* Extracted information *

********

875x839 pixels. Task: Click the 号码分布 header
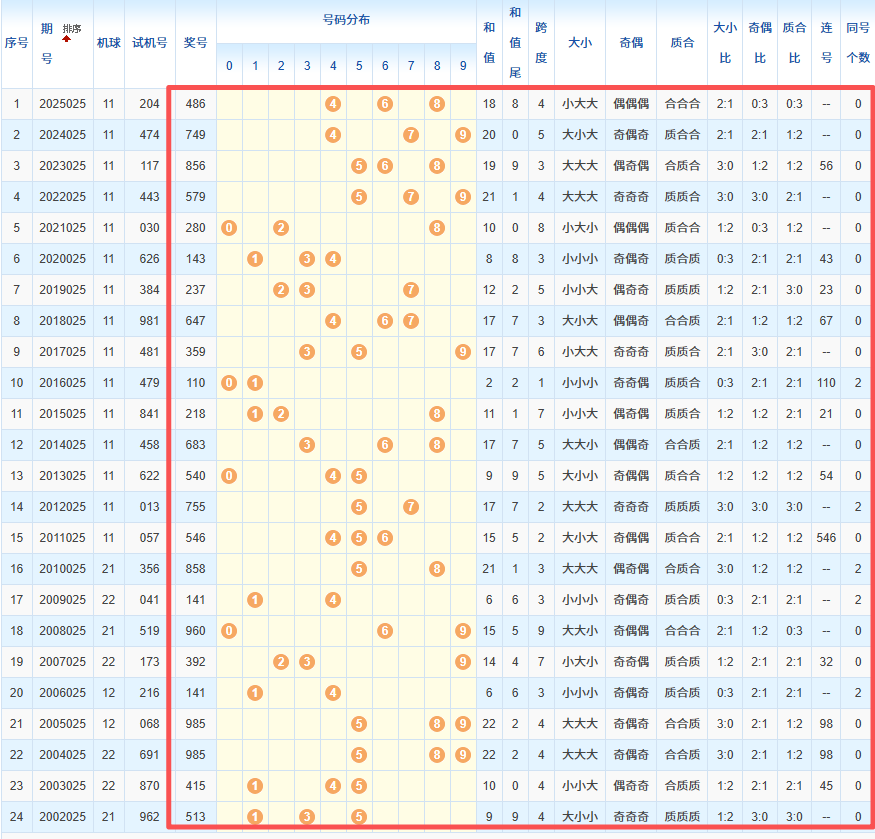(346, 21)
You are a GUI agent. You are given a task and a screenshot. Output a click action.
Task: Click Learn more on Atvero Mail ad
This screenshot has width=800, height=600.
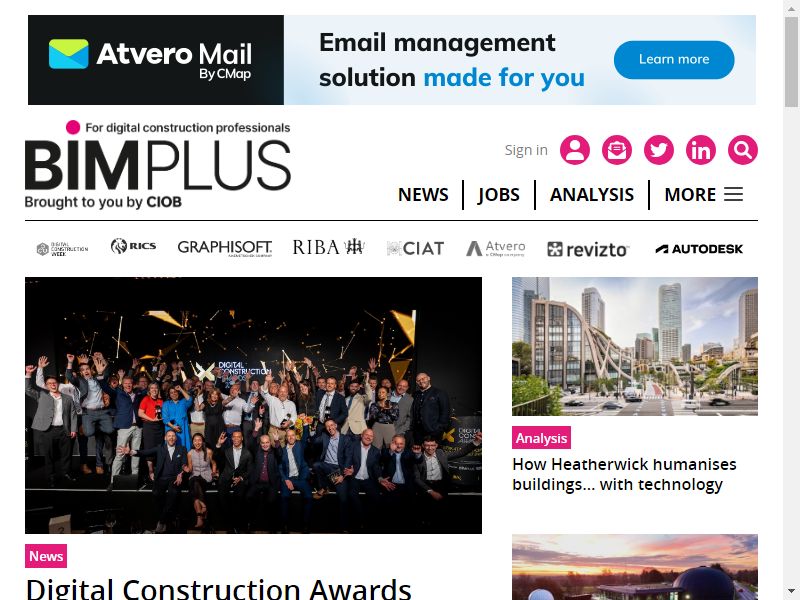coord(674,60)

********

* Directions *
Strip the images and return the remaining data exactly.

* Output of the task *
875x839 pixels. Task: Click the 号码分布 header
(346, 21)
You are a GUI agent. You are given a task and a screenshot. Output a click action.
Task: Click Learn more on Atvero Mail ad
This screenshot has width=800, height=600.
coord(674,60)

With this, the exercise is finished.